O índice de assassinatos em Medellín baixou, neste ano, para 25 por
100 mil.
Não é necessário ir tão longe. Neste
final de semana, o rapper Rappin'Hood se apresenta na inauguração
da praça da Paz, no bairro Elisa Maria, na zona norte de São Paulo, conhecido pela rotina das chacinas.
Desde o ano passado, como em Medellín, se implantaram, além de policiamento comunitário e programas
assistenciais, projetos culturais e esportivos. Construiu-se uma escola,
que fica aberta nos finais de semana.
Resultado divulgado na sexta-feira
passada, durante seminário internacional sobre policiamento: em um
ano, queda de 68% dos homicídios.
Esse tipo de resultado é o que me
faz prestar atenção em experiências
como a de BH, onde se colocam universitários em praças e parques para
interagir com estudantes de escolas
públicas; em São Paulo, desenha-se
um projeto para que todos os clubes
municipais se convertam em extensão da sala de aula; a cidade inteira
de Apucarana, no Paraná, se converteu numa escola.

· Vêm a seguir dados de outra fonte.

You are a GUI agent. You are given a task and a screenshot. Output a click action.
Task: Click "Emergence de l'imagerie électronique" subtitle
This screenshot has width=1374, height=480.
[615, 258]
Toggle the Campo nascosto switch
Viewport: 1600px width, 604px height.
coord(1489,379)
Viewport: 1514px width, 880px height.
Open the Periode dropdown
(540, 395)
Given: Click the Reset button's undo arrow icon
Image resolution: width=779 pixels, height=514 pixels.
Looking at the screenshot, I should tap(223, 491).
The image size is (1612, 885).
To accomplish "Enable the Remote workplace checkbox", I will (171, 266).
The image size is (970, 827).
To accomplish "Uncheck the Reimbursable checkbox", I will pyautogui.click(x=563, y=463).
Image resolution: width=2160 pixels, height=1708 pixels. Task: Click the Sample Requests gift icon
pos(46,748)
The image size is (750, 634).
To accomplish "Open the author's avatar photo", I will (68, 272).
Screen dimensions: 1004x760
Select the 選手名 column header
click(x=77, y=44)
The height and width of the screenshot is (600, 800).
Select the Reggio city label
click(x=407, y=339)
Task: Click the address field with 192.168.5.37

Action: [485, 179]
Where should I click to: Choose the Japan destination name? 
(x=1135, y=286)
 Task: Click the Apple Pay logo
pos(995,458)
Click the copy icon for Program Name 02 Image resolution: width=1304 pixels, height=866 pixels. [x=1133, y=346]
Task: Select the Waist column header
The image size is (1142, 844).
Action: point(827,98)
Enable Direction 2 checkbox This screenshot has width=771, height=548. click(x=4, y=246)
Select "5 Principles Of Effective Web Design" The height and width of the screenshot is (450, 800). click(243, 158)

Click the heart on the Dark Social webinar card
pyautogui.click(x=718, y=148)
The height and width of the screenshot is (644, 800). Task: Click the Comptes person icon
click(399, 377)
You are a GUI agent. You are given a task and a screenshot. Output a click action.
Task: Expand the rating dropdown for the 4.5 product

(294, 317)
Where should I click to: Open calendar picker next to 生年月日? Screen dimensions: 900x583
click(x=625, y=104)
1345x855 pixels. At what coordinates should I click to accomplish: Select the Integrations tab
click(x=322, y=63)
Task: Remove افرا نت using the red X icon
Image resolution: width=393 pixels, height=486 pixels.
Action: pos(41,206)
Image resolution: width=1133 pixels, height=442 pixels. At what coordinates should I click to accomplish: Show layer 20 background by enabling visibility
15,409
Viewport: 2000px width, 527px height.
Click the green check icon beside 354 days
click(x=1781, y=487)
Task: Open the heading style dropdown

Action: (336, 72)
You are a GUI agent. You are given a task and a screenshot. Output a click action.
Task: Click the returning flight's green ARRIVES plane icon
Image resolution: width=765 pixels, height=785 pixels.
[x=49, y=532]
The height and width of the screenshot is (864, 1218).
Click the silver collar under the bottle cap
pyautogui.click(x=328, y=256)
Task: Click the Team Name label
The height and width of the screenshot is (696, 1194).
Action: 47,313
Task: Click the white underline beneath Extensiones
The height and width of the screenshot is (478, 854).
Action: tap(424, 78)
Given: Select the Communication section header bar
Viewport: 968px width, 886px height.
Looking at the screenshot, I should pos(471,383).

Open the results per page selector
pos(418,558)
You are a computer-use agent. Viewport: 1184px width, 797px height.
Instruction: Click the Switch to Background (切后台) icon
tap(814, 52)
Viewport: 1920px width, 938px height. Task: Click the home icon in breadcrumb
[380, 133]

Como vivemos na era do conhecimento, as cidades contemporâneas
têm de ser conduzidas mais pelo pelo olhar dos educadores do que dos
arquitetos, engenheiros e urbanistas -e, aliás, desde o berço. Nada
mais importante do que a crescente
convicção, em todos os níveis de governo, visível nas últimas eleições
municipais, de que um projeto de
nação civilizada passa pela pré-escola, a começar da creche. As descobertas dos neurocientistas da Universidade da Califórnia, com as revelações dos movimentos cerebrais,
encerram definitivamente o debate
sobre a importância dessa ação.
PS-Coloquei em meu site
(www.dimenstein.com.br) o detalhamento das três pesquisas citadas nesta coluna. Qualquer indivíduo com um mínimo de responsabilidade pública nunca deveria esquecer dos efeitos neurológicos sobre a falta de estímulos na infância.
É no córtex pré-frontal que se perpetua a desigualdade social.